Therapeutic

Mechanical Thrombectomy for Acute Stroke

Mechanical thrombectomy is a recently implied method to open the blocked artery of the brain in stroke cases where thrombolysis (clot-busting drug) has failed or not suitable for it’s use to recanalise the blocked artery to reverse the stroke.

In cases of acute stroke which can be due to occlusion of main blood vessels of the brain, there is insufficient blood supply to the brain which cause permanent neurological damage if not opened in time. The thrombus(clot) can be removed using neurointervention techniques like suction thrombectomy or stent retrieval thrombectomy or it can be dissolved by intra-arterial administration of clot lytic drugs.

Case-1

Left Vertebral artery angiogram showing complete occlusion of the Basilar artery

Left Vertebral artery angiogram showing complete restoration of flow of the Basilar artery after suction thrombectomy.

Case-2

Right Carotid artery angiogram showing complete occlusion of the middle cerebral artery.

Right Carotid artery angiogram showing complete restoration of flow of the middle cerebral artery after combined suction and stent retriever thrombectomy.

Carotid Stenting & Vertebral Stenting

Carotid atherosclerotic disease occurs when fatty deposits (plaques) clog the blood vessels that deliver blood to the brain and head (carotid arteries). Similarly the blockage can happen in vertebral artery as well. The blockage increases the risk of stroke, a medical emergency that occurs when the blood supply to the brain is interrupted or seriously reduced. The first sign that one have for this condition may be a stroke or transient ischemic attack (TIA). Mild and moderate stenosis (unto 70%) is treated with medical therapy but if stenosis increases to more than 70% in symptomatic cases and more than 80% in asymptomatic patients then only secondary prevention is recommended by surgery or intervention.

There are two options of dealing this blockage in the brain arteries: 1- Surgery: carotid Endarterectomy an old, conventional method and 2- Intervention: Carotid Stenting and angioplasty.

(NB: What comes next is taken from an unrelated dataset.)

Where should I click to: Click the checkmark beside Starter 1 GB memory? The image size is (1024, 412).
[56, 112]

Both procedures are effective and safe in experienced hands, but carotid stenting is minimally invasive and short hospital stay (2days) procedure and generally preferred now a days. However, if blockage is highly calcific then we prefer surgery over intervention

Case-1

Left Carotid artery angiogram showing critical stenosis (>95%) of the internal carotid artery - Before Stenting

Left Carotid artery angiogram - After Stenting and angioplasty

Case-2
Arterial administration of clot lytic drugs.

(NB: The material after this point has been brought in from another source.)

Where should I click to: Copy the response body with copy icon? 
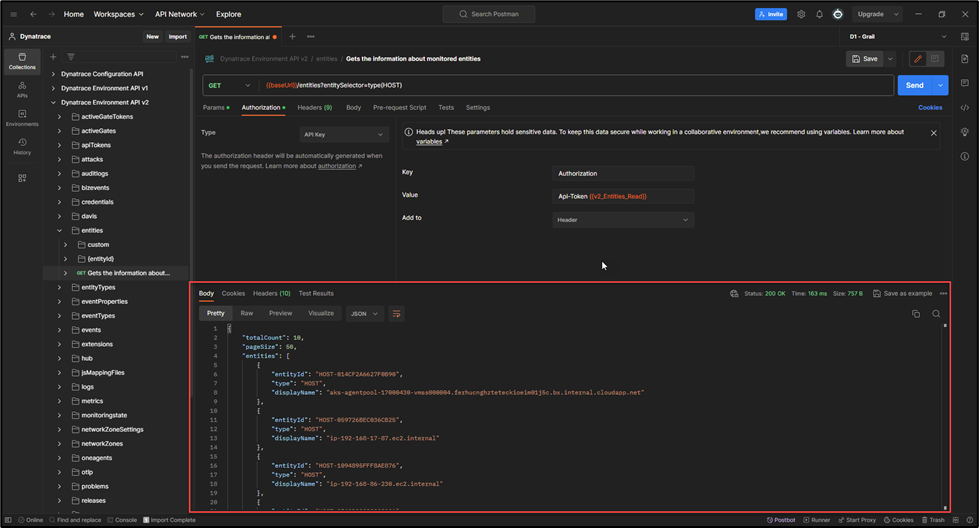coord(915,314)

Left vertebral artery angiogram showing critical stenosis of left V4 segment of vertebral artery

Intra cranial angioplasty and stenting done with near complete recanalization of left vertebral artery.

Brain Aneurysm Coiling

An aneurysm is a weakened area in the wall of an artery making it prone for rupture. If an aneurysm ruptures, it can cause life-threatening bleeding and brain damage. The goal of aneurysm tretment is to isolate an aneurysm from the normal circulation without blocking off any small arteries nearby or narrowing the main vessel by accessing the aneurysm from within the bloodstream either by surgical clipping or by endovascular Coiling.

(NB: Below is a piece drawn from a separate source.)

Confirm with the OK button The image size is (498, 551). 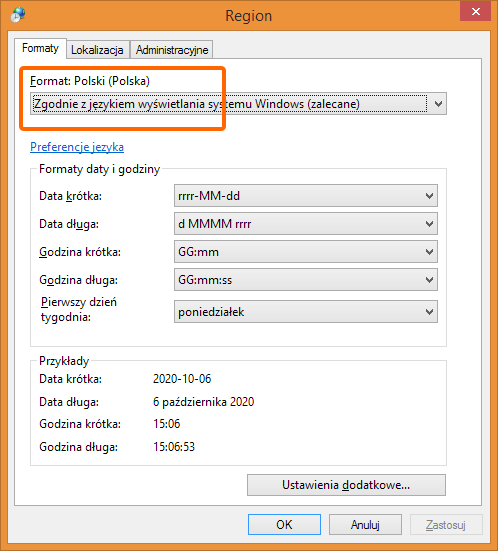point(284,525)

Endovascular Coiling is minimally invasive and does not require opening of the skull to reach the aneurysm. The aneurysm is reached through a blood vessel in the groin endovascularly. A flexible guiding catheter is advanced from the femoral artery to one of four arteries in the neck that lead to the brain and visualises the blood vessels of the brain by contrast injection. This provides us with a roadmap of the arteries. Subsequently a very tiny micro catheter is navigated through the guiding catheter into the aneurysm sac under Road-Map (A fluoroscopic shadow of contrast superimposed over the live fluoroscopy). Then through the micro catheter delicate platinum coils of different sizes and shape selected according to the morphology and diameter of aneurysm sac, are implanted one after the other till the aneurysm sac is fully filled with the coils and on contrast angiography no contrast is visible to enter the sac. The aneurysm is thus excluded from the circulation, effectively removing the risk of aneurysm rupture.

Right vertebral angiogram showing PICA (Posterior Inferior Cerebellar Artery) aneurysm.

3D Rotational angiogram showing right PICA (Posterior Inferior Cerebellar Artery) aneurysm at the origin.

Post endovascular coiling of PICA (Posterior Inferior Cerebellar Artery) aneurysm

Flow Diversion by FD stent in complex and giant Aneurysms:

Flow diversion is a technique in which a device - Flow diverter stent (a soft, flexible mesh tube) is placed into the blood vessel with the help of a catheter introduced through a groin vessel, where an aneurysm has formed.

This process immediately diverts the flow of blood away from the aneurysm itself thus gradually causing remodelling of the diseased vessel.

This helps to treat complex aneurysms which are difficult to treat previously by simple coiling or conventional neurosurgery.

Cerebral Arteriovenous malformation (AVM)

Arteriovenous malformations (AVMs) of the brain refer to abnormal connections between arteries and veins bypassing the normal capillary network to the brain parenchyma.

Brain AVMs commonly present with seizures or epilepsy which generally gets controlled with anti-epileptic drugs. However is some cases it may cause bleeding into or around the brain, most commonly in young adults which can cause headache or neurological deficits. Left untreated, there is a risk that they may bleed again causing severe neurologic damage and even death.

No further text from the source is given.